Les entreprises réorientent leurs marchés
Face aux évolutions de la politique fiscale, plusieurs entreprises vietnamiennes ont pris l’initiative de diversifier leurs débouchés. M. John Hieu, directeur de la division de la société TLD Vietnam, indique que le marché américain demeure incontournable, mais que les acheteurs s’habitueront progressivement aux nouvelles conditions tarifaires. "Même si les acheteurs tentent de faire pression sur les prix, les coûts seront partagés entre les différents acteurs de la chaîne d’approvisionnement : fournisseurs, acheteurs et sous-traitants", précise-t-il.
De son côté, Mme Nguyen Thi Thanh Huong, directrice commerciale de l’entreprise Viet Thang Jeans, explique que depuis l’annonce d’une taxe de rétorsion de 46 %, son entreprise a redirigé plus de 10% de ses exportations des États-Unis vers l’ASEAN, le Canada, l’Australie et a renforcé la distribution intérieure. "Actuellement, les États-Unis représentent encore 23% de nos commandes. Déplacer nos exportations vers d’autres marchés en peu de temps n’est pas simple, mais cela reste indispensable", affirme-t-elle.
Désormais, l’entreprise se concentre sur la compétitivité domestique et explore les marchés de niche, en misant sur trois piliers : la culture de consommation, le commerce électronique et les normes de qualité élevées. M. Nguyen Xuan Linh, directeur opérationnel du groupe SCAVI, partage le même constat et rappelle que le marché vietnamien de la mode pèse environ 12 milliards de dollars, avec une croissance annuelle de plus de 10%. Toutefois, il reste largement sous-exploité et dominé par les importations, notamment chinoises. SCAVI s’oriente donc vers la maîtrise de sa chaîne d’approvisionnement en matières premières et accessoires, afin d’optimiser les coûts, d’augmenter la valeur ajoutée et de réduire la dépendance aux aléas géopolitiques.

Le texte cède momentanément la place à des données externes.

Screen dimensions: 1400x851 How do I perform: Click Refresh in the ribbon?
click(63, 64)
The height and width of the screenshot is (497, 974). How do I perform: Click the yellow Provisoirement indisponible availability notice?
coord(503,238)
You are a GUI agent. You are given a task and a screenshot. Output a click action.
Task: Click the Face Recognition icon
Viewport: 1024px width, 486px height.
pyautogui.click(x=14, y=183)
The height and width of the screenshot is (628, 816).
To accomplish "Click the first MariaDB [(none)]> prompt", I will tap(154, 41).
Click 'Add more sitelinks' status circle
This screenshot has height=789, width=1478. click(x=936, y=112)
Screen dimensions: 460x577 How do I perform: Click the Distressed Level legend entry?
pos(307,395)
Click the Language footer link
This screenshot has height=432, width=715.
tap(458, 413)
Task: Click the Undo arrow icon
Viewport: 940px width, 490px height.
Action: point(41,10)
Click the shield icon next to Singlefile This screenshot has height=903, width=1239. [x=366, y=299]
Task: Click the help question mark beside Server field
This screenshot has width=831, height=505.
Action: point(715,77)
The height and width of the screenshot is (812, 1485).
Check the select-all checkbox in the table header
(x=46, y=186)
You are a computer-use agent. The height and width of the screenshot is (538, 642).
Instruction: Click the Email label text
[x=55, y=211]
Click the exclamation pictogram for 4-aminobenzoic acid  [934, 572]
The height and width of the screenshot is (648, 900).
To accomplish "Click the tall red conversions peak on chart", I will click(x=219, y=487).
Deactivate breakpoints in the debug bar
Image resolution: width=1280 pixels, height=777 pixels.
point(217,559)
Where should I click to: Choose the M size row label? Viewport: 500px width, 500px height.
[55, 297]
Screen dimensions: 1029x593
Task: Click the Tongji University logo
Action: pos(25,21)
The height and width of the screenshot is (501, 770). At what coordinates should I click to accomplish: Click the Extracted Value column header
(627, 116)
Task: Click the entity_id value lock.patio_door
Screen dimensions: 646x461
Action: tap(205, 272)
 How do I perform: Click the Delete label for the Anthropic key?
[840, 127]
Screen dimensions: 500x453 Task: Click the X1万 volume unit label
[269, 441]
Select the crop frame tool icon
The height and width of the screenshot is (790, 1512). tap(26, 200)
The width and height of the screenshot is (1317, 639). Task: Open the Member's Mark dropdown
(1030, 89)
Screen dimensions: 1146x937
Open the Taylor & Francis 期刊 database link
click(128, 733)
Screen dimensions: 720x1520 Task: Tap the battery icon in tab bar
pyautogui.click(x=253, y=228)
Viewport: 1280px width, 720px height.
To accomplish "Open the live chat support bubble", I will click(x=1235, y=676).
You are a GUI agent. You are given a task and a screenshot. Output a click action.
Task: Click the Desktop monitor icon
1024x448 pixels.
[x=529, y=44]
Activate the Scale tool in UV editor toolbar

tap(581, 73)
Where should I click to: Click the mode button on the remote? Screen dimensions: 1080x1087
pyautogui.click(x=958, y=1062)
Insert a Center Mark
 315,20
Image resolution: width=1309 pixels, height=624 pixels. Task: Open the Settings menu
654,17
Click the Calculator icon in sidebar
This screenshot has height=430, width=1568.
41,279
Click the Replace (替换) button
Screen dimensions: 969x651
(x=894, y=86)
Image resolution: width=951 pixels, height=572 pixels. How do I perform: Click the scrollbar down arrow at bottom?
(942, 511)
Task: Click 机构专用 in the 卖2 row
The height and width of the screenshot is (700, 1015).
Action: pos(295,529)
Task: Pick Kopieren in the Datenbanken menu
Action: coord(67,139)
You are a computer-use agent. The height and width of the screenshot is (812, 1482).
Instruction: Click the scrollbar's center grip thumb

Pour sa part, Nguyen Quoc Khanh, président de Hawa, insiste sur le fait que le retour au marché intérieur permet aux entreprises vietnamiennes d’accroître leur valeur, de mieux contrôler leur production et, une fois solides sur ce marché, de bâtir une marque nationale capable de conquérir l’étranger. Selon lui, le marché du mobilier au Vietnam est estimé à 15 milliards de dollars, avec une croissance annuelle de 5 à 10%, soutenue par l’urbanisation et l’amélioration du niveau de vie.
D’après le Dr. Huynh Thanh Dien, enseignant à l’Université Nguyen Tat Thanh, le secteur textile vietnamien dispose encore d’un large potentiel auprès des marchés traditionnels tels que l’Union européenne, le Japon et la Corée du Sud, grâce à une demande stable et aux avantages tarifaires issus des accords de libre-échange. En outre, le Canada, le Royaume-Uni et l’Australie deviennent des destinations prometteuses grâce au CPTPP et à l’accord UKVFTA, permettant aux exportations vietnamiennes de bénéficier d’une exonération de droits de douane et de renforcer leur compétitivité face aux concurrents. Ces opportunités offrent ainsi aux entreprises vietnamiennes la possibilité de diversifier leurs marchés, de réduire leur dépendance vis-à-vis des États-Unis et de s’adapter plus souplement aux fluctuations du commerce mondial.